Local amenities support tenant retention with 2.66 grocery stores per square mile, ranking in the 88th national percentile nationally. The area also features 1.33 parks per square mile and adequate pharmacy access. School ratings average 3.33 out of 5, placing the neighborhood in the 70th national percentile, which appeals to family renters. Contract rents in the immediate neighborhood average $1,695, with 29.2% growth over five years, demonstrating pricing power for well-positioned properties.

Property crime rates in the neighborhood show 460 incidents per 100,000 residents annually, placing it in the middle range among Los Angeles metro neighborhoods at rank 783 of 1,441. The area ranks in the 39th national percentile for property crime, indicating moderate safety conditions relative to neighborhoods nationwide. Property crime rates decreased 1.2% year-over-year, suggesting improving trends.

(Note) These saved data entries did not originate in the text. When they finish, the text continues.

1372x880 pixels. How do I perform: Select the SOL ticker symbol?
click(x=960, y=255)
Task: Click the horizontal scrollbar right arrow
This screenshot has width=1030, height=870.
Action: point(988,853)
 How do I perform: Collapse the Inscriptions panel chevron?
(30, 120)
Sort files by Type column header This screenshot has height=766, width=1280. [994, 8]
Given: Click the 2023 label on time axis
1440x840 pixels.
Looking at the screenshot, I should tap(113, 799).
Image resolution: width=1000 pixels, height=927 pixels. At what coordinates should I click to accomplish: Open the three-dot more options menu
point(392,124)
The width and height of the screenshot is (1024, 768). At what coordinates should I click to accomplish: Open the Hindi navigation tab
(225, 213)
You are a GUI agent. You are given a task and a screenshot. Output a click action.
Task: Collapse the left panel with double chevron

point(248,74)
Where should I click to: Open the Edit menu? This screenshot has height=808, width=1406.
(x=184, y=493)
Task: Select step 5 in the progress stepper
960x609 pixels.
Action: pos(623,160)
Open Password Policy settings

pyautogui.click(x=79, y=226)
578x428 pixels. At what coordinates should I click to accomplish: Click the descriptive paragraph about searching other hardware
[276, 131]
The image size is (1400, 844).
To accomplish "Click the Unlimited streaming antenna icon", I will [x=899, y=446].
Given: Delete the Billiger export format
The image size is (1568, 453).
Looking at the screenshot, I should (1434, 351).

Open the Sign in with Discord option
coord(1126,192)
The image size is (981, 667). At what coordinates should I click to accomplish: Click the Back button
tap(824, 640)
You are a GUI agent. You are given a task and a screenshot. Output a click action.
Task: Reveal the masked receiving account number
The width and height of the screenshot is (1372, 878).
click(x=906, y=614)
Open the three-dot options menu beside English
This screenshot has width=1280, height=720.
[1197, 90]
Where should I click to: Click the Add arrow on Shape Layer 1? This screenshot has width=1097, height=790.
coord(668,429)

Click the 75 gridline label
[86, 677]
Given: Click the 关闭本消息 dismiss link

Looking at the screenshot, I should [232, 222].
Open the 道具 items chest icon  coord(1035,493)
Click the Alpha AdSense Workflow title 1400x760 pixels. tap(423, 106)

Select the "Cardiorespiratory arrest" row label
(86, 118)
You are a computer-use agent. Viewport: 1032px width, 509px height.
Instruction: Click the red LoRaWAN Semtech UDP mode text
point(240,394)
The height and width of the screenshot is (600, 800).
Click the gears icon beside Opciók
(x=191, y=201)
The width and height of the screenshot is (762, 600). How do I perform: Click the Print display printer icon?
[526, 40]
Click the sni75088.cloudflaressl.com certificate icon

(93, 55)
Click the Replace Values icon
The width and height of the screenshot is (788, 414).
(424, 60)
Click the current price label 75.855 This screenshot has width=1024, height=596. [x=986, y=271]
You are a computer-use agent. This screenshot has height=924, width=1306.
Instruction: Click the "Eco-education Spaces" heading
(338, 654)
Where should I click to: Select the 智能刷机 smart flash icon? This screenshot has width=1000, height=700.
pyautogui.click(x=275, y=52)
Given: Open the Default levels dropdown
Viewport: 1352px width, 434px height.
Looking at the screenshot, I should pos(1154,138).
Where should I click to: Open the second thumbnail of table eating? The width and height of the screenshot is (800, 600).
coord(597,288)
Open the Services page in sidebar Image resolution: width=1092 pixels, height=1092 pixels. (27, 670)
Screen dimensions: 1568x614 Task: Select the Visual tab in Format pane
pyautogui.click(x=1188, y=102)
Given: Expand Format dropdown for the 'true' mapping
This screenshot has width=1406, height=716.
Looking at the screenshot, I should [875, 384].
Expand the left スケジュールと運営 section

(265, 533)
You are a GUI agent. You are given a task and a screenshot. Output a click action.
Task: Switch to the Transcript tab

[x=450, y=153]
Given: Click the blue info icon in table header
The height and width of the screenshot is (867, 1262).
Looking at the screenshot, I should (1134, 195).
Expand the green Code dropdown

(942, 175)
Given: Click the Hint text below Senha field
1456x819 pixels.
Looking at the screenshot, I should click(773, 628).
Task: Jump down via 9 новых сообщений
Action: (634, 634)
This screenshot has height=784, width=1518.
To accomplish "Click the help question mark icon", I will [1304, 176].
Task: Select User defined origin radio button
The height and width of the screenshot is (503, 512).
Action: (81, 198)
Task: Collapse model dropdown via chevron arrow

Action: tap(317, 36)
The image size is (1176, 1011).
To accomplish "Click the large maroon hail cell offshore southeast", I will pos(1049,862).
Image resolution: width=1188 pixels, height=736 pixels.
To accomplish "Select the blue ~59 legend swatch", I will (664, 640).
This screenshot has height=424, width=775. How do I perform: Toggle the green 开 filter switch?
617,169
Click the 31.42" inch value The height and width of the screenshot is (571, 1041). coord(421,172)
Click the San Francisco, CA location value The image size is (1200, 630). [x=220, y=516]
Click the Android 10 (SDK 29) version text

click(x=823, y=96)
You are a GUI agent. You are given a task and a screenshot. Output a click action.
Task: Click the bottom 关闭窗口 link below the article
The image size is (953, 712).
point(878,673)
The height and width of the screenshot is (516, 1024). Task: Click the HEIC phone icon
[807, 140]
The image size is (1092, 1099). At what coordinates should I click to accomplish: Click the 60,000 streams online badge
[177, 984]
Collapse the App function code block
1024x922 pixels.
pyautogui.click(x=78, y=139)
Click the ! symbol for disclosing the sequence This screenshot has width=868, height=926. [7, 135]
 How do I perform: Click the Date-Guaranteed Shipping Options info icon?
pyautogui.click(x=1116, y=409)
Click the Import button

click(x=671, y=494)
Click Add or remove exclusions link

Violent crime rates are lower at 89 incidents per 100,000 residents, though the neighborhood ranks 966 of 1,441 metro neighborhoods and in the 33rd national percentile. Investors should consider these safety metrics when evaluating tenant retention, insurance costs, and property management requirements. The mixed safety profile suggests careful attention to security features and tenant screening may be warranted.
The property benefits from proximity to established corporate offices that provide workforce housing demand within a reasonable commute distance.
- Raytheon Public Safety RTC — defense & aerospace offices (2.0 miles)
- International Paper — manufacturing offices (2.4 miles)
- LKQ — automotive parts distribution (2.5 miles)
- Coca-Cola Downey — beverage operations (2.6 miles)
This 45-unit property offers value-add potential through its 1972 vintage, which provides renovation upside while benefiting from a neighborhood with strong occupancy fundamentals. The area's 95.9% occupancy rate ranks in the 77th national percentile, indicating stable rental demand. Demographic projections show household growth of 43.1% through 2028, expanding the potential tenant base, while median household income is forecast to increase 34.7% to $128,029, supporting rent growth potential.
Commercial real estate analysis from WDSuite shows the neighborhood maintains competitive rental fundamentals with contract rents averaging $1,695 and 29.2% growth over five years. The property's location near established employers like Raytheon and International Paper provides workforce housing demand, while strong grocery store density supports tenant retention. However, investors should factor in potential capital expenditure needs given the property's age and monitor safety metrics that rank below metro averages.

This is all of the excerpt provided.